PASSAGE START
Idea 3: Don’t provide open/axial codes in LLM Judge Prompt few shot examples. We’re using this judge in production on unlabeled traces which will not have open/axial codes so we don’t want the LLM Judge to learn/expect these codes to be present.

Idea 4: Aim for 80-85% LLM Judge TNR and TPR. 50% is random chance, 100% probably means something’s wrong in your judge prompt.

Idea 5: The fastest way for you to fail in an AI project is for people to lose trust in what you’re doing. There’s a human bias that people have in trusting what a computer says. Don’t take the judge at face value. Run some tests to evaluate the confidence interval of the Judge, unbiasing its success rate (bias = Judge labels “Pass” more than “Fail” by default or vice vesa). The eval should align with the product experience.

Lesson 6: RAG, CI/CD

Idea 1 Do error analysis on the whole system, but do evals on retrieval and LLM generation separately. Make sure your retriever’s Recall@k is 80%+, then perform error analysis, otherwise you’re evaluating generation errors based on flawed context. Don’t use popular metrics to evaluate generation—measure what’s relevant to your product, which you will uncover during your analysis.

Idea 2 Bring domain knowledge to chunk size. Is there a natural breaking point in your document? What is a meaningful chunk in the context of your domain? The chunks ultimately represent the document during search. It’s okay to have variable chunk sizes.

Idea 3 Likert scales have a use! Shreya asks an LLM to score synthetic queries (when creating an evaluation dataset) on a Likert scale and filters out queries with scores of 1 or 2 (out of 5). These scores are discarded after this filtering use.

Idea 4 Ground synthetic queries in realism: User queries are often confusing to interpret, incomplete, and contain typos/grammatical errors. The queries in your evaluation dataset should reflect such nuances to provide meaningful use cases for retrieval.
PASSAGE END
DATA START
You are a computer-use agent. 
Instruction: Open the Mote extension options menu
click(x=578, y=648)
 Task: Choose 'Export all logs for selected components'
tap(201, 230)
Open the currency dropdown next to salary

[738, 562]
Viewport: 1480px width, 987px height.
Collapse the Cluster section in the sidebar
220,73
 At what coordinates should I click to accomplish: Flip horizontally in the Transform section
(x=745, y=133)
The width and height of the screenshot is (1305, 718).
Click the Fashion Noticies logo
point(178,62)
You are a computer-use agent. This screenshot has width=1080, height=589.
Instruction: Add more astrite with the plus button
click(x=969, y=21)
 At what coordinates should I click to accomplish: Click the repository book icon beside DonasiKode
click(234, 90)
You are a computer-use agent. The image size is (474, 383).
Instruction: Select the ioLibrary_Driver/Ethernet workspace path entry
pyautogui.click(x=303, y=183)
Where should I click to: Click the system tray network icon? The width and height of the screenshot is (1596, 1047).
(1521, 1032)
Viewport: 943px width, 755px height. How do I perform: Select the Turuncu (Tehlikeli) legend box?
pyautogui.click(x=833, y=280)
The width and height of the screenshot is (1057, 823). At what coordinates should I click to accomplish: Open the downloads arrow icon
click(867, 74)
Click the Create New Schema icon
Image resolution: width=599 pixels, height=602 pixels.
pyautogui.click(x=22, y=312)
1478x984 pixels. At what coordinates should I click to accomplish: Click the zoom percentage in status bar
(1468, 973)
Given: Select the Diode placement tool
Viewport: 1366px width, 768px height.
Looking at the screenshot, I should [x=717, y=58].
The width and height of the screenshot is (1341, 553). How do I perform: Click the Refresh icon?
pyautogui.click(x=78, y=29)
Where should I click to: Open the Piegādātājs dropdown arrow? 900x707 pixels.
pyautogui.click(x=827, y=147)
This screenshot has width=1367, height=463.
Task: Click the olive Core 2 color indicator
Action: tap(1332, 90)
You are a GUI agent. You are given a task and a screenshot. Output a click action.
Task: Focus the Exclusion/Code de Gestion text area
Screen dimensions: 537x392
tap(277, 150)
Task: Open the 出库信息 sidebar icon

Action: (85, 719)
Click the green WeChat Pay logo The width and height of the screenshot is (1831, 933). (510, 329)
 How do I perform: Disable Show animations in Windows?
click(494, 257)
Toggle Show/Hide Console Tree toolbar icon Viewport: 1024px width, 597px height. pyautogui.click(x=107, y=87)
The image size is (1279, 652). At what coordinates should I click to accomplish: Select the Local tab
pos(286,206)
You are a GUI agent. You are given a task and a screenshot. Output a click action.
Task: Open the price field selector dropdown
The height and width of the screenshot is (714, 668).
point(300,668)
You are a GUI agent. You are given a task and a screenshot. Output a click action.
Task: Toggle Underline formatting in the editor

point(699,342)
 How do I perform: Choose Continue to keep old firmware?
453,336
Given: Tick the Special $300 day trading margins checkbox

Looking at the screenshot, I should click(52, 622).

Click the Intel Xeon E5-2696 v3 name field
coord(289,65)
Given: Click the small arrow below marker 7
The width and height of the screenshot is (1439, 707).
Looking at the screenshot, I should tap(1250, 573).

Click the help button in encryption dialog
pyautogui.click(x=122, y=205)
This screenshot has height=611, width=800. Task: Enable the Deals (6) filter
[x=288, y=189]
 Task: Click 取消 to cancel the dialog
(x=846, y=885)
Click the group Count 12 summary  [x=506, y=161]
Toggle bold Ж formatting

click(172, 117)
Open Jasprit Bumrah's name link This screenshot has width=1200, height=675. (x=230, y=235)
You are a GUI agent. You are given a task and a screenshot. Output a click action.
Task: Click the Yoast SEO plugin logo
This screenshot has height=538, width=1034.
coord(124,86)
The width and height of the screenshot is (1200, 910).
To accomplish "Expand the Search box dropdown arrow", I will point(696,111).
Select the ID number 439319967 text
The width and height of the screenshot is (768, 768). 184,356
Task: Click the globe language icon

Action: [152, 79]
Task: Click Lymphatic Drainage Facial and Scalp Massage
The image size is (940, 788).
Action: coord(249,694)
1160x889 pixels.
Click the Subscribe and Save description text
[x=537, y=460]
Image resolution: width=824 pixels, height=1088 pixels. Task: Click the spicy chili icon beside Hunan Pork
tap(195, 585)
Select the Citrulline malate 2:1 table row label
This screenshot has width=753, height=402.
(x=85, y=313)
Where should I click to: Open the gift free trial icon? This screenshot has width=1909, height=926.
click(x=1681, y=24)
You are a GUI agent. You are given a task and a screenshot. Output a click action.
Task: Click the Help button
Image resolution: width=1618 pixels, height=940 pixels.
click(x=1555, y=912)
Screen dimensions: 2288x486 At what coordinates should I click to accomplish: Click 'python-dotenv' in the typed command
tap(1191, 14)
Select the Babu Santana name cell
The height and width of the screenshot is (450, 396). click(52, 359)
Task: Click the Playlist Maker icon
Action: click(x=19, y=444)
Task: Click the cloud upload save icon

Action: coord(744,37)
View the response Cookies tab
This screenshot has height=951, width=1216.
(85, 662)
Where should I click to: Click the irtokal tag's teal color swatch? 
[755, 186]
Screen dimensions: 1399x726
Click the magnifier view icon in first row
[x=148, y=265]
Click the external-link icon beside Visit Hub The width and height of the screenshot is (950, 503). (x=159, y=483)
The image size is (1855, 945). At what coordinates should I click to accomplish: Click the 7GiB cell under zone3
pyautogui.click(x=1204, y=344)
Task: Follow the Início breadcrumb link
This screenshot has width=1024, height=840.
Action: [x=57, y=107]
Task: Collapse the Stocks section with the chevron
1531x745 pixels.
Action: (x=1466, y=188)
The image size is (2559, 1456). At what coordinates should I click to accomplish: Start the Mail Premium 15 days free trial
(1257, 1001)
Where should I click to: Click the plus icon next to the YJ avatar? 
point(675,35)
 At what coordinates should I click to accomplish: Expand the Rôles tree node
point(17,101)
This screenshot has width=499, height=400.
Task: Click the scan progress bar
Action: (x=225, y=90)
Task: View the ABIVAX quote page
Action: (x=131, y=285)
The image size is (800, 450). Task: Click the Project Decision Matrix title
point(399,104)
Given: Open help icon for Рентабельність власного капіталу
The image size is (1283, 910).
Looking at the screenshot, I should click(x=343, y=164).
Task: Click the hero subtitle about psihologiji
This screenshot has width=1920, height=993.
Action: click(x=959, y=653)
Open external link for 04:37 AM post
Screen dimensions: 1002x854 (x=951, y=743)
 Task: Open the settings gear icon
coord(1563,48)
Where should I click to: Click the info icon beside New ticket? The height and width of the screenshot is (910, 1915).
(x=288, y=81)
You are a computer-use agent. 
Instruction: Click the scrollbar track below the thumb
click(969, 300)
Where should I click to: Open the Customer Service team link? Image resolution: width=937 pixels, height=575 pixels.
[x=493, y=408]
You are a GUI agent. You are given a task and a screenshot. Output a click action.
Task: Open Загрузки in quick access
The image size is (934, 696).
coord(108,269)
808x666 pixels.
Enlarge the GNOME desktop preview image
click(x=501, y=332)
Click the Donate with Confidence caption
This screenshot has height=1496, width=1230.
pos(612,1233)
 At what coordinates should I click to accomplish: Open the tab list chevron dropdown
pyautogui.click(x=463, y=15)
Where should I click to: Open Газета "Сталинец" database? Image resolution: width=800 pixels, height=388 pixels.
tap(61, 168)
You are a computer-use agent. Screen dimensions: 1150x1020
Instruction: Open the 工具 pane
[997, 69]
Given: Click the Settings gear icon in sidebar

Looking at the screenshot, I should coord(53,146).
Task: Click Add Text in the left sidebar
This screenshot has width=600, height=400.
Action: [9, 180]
DATA END
From the passage on LLM judges and RAG evaluation, list every piece of advice that begins with the word "Don’t", quoting each up to its end punctuation or dash.

__FINAL ANSWER__.
- Don’t provide open/axial codes in LLM Judge Prompt few shot examples.
- Don’t take the judge at face value.
- Don’t use popular metrics to evaluate generation